Probably not, but, while Juha should confirm, I assume that part
of the origin of this text is that several other International
Standard identifiers, e.g., ISBNs, all hyphens and treat them as
optional.   It might be wise to reinforce the message that the
URN:NBN solution to the problems that causes is to clearly say
"no" and say that clearly enough that even those whose eyes
glaze over at ABNF will get the message.   Whether it is better
done by something like the sentences above or by saying "Hyphens
are prohibited by the ABFN, see Section XXXX" is, IMO, a matter
of editorial style and preference.

>> > Section 8
>> > 
>> >    John Klensin provided significant editorial and advisory
>> >    support for late versions of the draft.
>> > 
>> > Presumably that's "later versions"?
>> 
>> Yes.

I really don't care.  If one thinks this is an editorial
problem, leave it to the RFC Editor.  If one thinks it is
substantive, remember that, while this is a -00 draft, the I-D
itself has been through many iterations under other names, so it
depends on how you count because I had nothing to do with early
version of the I-D and at most only a reviewer/participant role
in RFC 3188.  If this were a different sort of document and I
cared, I could make a strong case that I've been involved enough
and have written enough text to be listed as a Contributor, but
I think the nature of this document is that it is better if Juha
is sole author without contributors other than Alfred. 

FWIW, I can't see why attribution at this level should be an
IESG problem unless you have reason to believe that IPR rules
are being violated.

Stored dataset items
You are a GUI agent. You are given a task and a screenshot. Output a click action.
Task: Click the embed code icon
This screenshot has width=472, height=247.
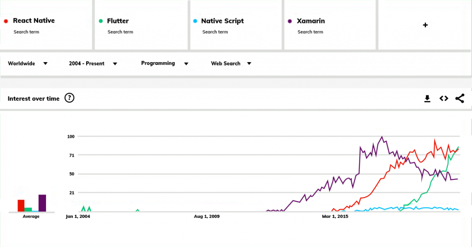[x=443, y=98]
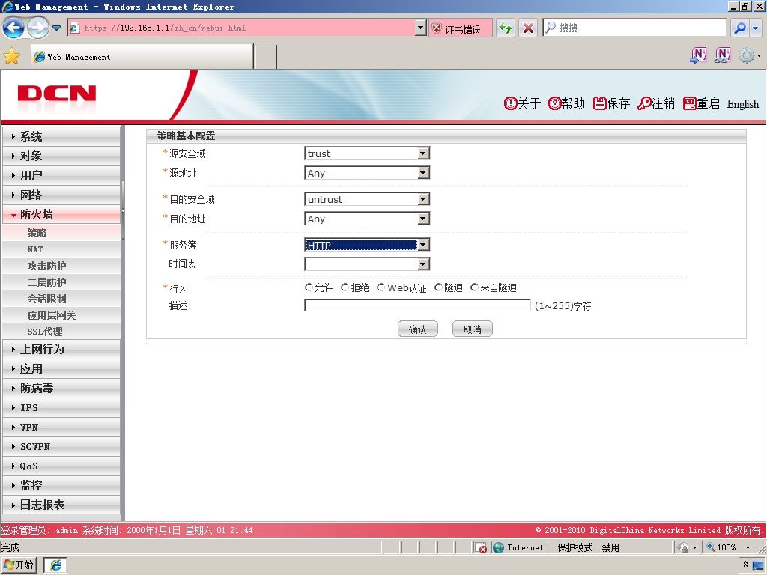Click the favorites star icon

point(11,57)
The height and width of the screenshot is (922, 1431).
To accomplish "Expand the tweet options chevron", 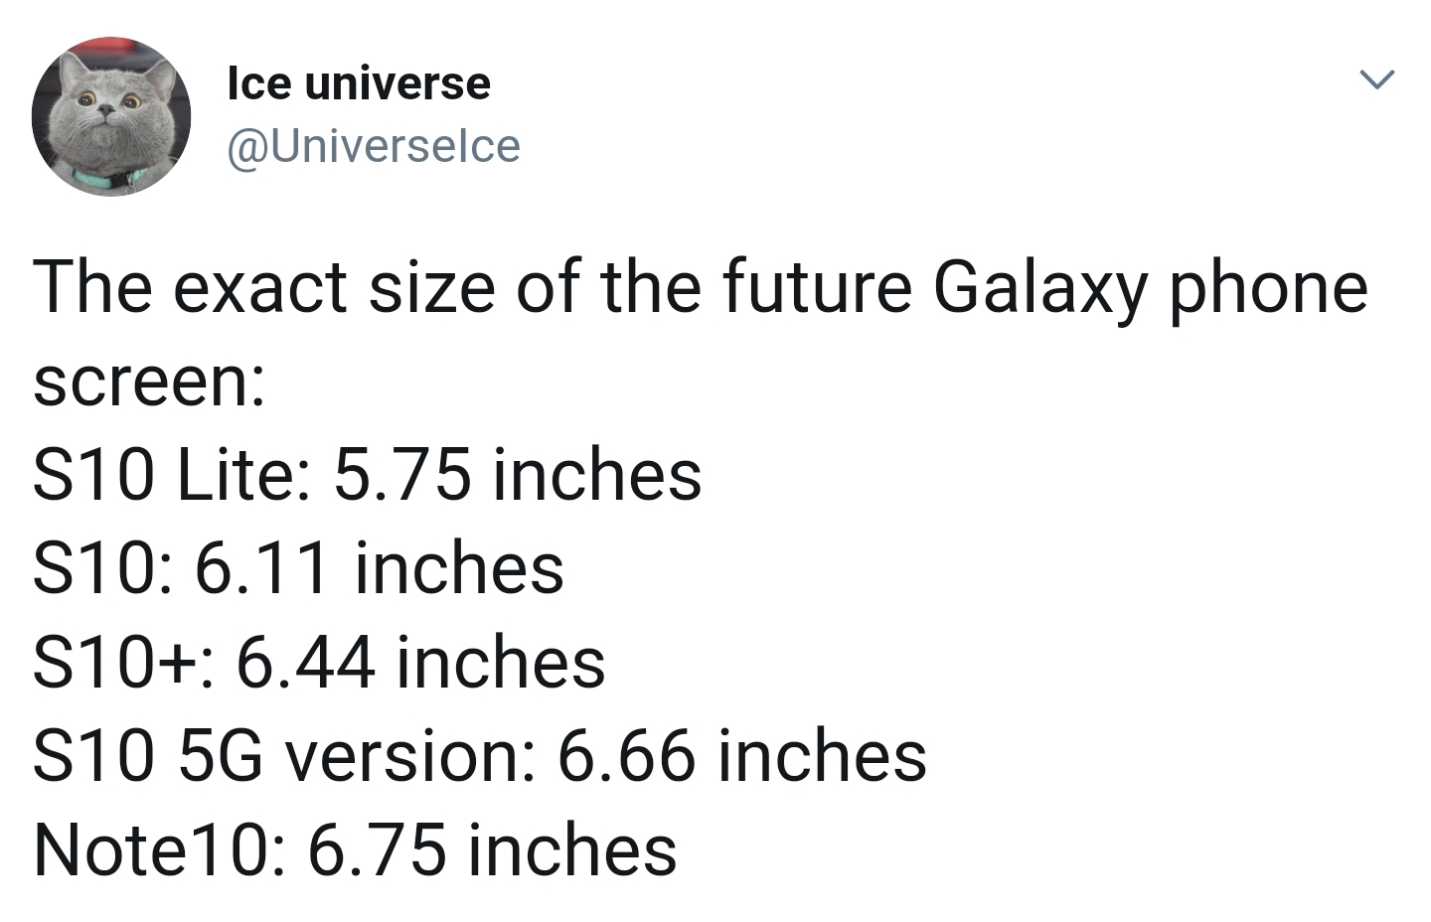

• Task list:
1. In the records, substitute "arrow" for "chevron" in the stretch from the line containing "The height and" through the end of the records, and give back only those lines with the pictures left out.
2. Pick up the email about the URN:NBN draft where it stops and continue it.
The text and the records are separate, unrelated material.

• Task-by-task outputs:
1.
The height and width of the screenshot is (922, 1431).
To accomplish "Expand the tweet options arrow", 

2.
Finally, to avoid writing a separate note even though it will
make this a paragraph longer, I think several of the comments
you )Benjamin) and Adam have made make a strong case for a
clarifying update to RFC 8141.  In principle, I agree with that.
It is little surprise to me that new URN namespace proposals are
exposing issues that, if we had more ability to predict them,
would have been reflected in 8141 itself.  The difficulty with
such an update is that, at the time 8141 and 8254 were
completed, the URNBIS WG had run out of energy and was
developing a level of acrimony that made further progress
unlikely.  If we were to try to open 8141 to do a clarification,
I can just about guarantee that some of those who were the
sources of frustration that led to that acrimony would insist
that no document move forward until their pet issues and easy
solutions were addressed.  That, in turn, would result in a
situation like the i18n one, only with less downside if the
issues are not addressed and more issues that soul require
solving fundamental philosophical disagreements in IETF
community. I can't recommend going there, but it doesn't seem to
me that trying to clarify 9141 by text in a single namespace
definition is the solution either.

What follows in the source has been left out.